O vício generalizado da visão
de curto prazo, que toma os fatos
isoladamente, sem perceber que
são partes de um encadeamento,
dificulta a percepção da gravidade implícita em confrontos como
o havido, nas últimas 48 horas,
entre o governo dos Estados Unidos e a ONU. Prenúncio de um
cenário internacional cujos ônus
só podem recair sobre os quatro
quintos menos poderosos do
mundo. É dispensável dizer em
que parte, nesta divisão, fica o
Brasil.
O discurso do secretário da
ONU, Kofi Annan, na reunião
do Conselho de Segurança anteontem, foi tão sereno quanto
firme, tão claro quanto objetivo.
Terminada a guerra -note-se
que Annan falava em nome da
ONU- o Iraque deverá ter plena soberania, a posse de todas as
suas riquezas (leia-se a sua fabulosa e ambicionada reserva de
petróleo) e a plena decisão, a cargo só do seu povo, sobre a fisionomia política do país.
A resposta, em nome dos Estados Unidos, veio do secretário de
Estado, Collin Powell.
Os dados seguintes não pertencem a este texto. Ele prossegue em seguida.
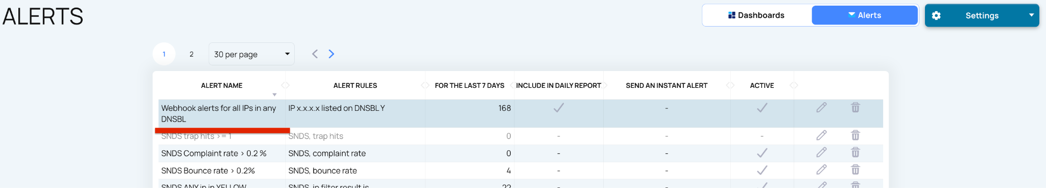Switch to the Alerts tab

coord(865,15)

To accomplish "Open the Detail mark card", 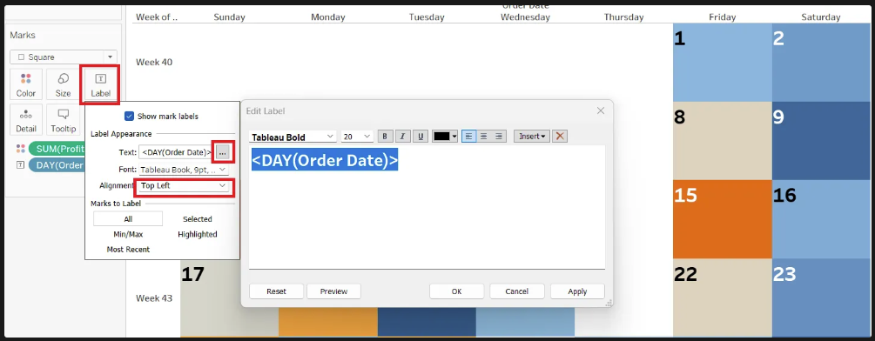I will pyautogui.click(x=25, y=120).
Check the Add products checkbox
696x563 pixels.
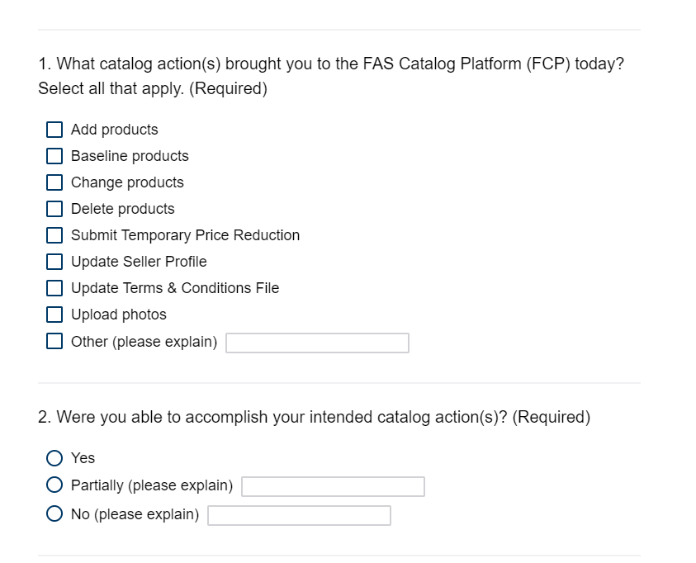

Depois do
esforço que estão fazendo, os Estados Unidos é que vão tomar as
decisões todas no e sobre o Iraque, e não o Conselho de Segurança ou a ONU.
Apesar da crescente perda de
força, decorrente do poder de veto, usufruído por cinco países, e
da desobediência impune a numerosas resoluções do Conselho
de Segurança (impunidade também assegurada por vetos), a
ONU proporcionou um fórum
fundamental para deter a Guerra Fria nos seus próprios limites.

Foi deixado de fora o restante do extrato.